Rove è anche il principale ideatore della campagna mediatica sull’immagine di Bush. Dall’anno scorso ha fatto in modo che per il presidente e contro Kerry lavorassero alcuni tra i più bravi maghi della comunicazione televisiva degli Stati Uniti. In realtà questo è un lavoro che dal 2000 a oggi non è mai stato interrotto. Un esempio è proprio l’atterraggio sulla portaerei Lincoln. Rove spedì a bordo l’ex produttore della Abc Scott Sforza diversi giorni prima dell’arrivo del presidente col compito di organizzare le riprese per il momento della discesa di Bush: dal gruppo dei Top Gun in attesa della foto con Bush, ai colori delle magliette dei marinai, dalla posizione della nave rispetto al sole alla scelta dell’ora più spettacolare (l’inizio del tramonto) per avvolgere il presidente, anche con l’aiuto di alcuni riflettori, di una luminosità magica. Fu un successo clamoroso, prima che apparisse lo striscione «Missione compiuta». Lo stesso team di maghi dell’immagine ha lavorato per la convention repubblicana di New York, altro punto forte della strategia di Rove. Mai nella loro storia i conservatori avevano organizzato una convenzione nella democratica Grande Mela. «Pur sapendo che non potranno vincere qui – ha scritto il New Yorker – Rove ha fatto in modo di venire a New York perché è stata un’occasione per dimostrare l’attaccamento del partito e del presidente alla città ferita l’11 settembre».
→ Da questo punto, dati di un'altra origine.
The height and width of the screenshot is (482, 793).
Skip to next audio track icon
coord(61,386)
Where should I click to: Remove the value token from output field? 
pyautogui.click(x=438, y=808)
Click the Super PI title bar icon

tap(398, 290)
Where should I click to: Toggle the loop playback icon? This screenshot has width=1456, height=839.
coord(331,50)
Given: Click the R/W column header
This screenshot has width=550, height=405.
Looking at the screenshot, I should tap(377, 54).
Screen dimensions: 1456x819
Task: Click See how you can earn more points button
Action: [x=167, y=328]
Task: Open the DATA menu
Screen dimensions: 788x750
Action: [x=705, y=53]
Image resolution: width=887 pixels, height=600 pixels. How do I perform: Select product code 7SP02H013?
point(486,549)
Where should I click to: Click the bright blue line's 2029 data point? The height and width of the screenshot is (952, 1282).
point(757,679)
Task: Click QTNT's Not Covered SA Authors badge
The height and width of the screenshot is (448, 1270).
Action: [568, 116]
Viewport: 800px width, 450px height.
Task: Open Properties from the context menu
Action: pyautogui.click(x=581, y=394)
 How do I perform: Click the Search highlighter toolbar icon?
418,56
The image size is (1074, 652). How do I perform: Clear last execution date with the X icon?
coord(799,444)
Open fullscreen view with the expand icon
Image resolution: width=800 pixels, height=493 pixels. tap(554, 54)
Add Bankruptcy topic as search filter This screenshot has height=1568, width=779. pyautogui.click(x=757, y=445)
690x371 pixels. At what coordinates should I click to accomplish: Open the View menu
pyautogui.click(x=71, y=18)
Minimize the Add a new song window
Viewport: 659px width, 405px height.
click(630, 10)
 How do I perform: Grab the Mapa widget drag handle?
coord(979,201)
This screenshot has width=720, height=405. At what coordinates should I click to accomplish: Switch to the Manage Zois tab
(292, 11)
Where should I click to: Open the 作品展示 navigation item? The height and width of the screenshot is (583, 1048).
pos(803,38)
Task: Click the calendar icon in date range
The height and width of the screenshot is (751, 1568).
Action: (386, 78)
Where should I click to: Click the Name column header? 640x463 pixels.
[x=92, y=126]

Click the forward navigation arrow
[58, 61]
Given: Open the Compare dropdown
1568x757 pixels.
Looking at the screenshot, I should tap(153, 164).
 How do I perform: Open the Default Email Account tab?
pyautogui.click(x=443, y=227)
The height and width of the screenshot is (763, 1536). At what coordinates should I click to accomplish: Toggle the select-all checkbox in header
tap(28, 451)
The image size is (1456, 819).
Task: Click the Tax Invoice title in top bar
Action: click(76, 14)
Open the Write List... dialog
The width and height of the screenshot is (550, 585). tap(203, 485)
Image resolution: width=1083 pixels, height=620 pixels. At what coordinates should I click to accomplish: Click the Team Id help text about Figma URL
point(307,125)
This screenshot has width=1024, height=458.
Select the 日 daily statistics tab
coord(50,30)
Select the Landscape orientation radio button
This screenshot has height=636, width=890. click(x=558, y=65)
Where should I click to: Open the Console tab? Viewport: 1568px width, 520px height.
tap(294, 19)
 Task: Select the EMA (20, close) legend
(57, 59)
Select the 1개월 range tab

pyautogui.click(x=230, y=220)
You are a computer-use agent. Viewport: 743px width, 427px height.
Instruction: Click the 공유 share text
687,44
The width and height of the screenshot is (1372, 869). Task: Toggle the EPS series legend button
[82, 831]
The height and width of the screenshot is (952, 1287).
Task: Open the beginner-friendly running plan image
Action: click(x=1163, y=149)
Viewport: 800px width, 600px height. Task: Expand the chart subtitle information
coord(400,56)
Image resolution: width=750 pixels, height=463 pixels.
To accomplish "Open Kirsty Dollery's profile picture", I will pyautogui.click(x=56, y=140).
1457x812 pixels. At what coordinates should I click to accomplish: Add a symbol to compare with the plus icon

Nello staff di Bush ci sono altri tre nomi fondamentali. Uno è Andrew Card, capo dello staff del presidente, che però è spesso cannibalizzato dallo stesso Rove. L’altro è Matthew Dowd. È tra i principali strateghi della campagna elettorale. Soprattutto è l’uomo dei sondaggi. Nel suo ufficio passano tutti i dati relativi alle indicazioni di voto di ogni Stato, ogni contea, ogni città, ogni villaggio. Tutte le settimane, almeno tre volte salvo emergenze, riunisce i suoi collaboratori per aggiornare i risultati e analizzare i diagrammi. È giudicato un realista, ma allo stesso tempo un duro. Quando il Los Angeles Times ha pubblicato un sondaggio in cui Kerry era in vantaggio di sette punti, Dowd ha criticato apertamente il giornale e la società demoscopica: «è un imbroglio». Quello che conta di più per lo staff del presidente, però, è il ruolo pubblico di quest’uomo. Nessun “sondaggista” prima di lui aveva contato tante apparizioni in Tv. Dowd, invece, è molto spesso ospite di trasmissioni di approfondimento, concede interviste, parla apertamente del suo lavoro. È la strategia della trasparenza: «Voglio solo che la gente abbia una visione realistica. Oggi il presidente è in vantaggio, domani sarà in svantaggio e così via. Gli elettori devono sapere, non hanno bisogno che le cose vengano nascoste. Questione di credibilità».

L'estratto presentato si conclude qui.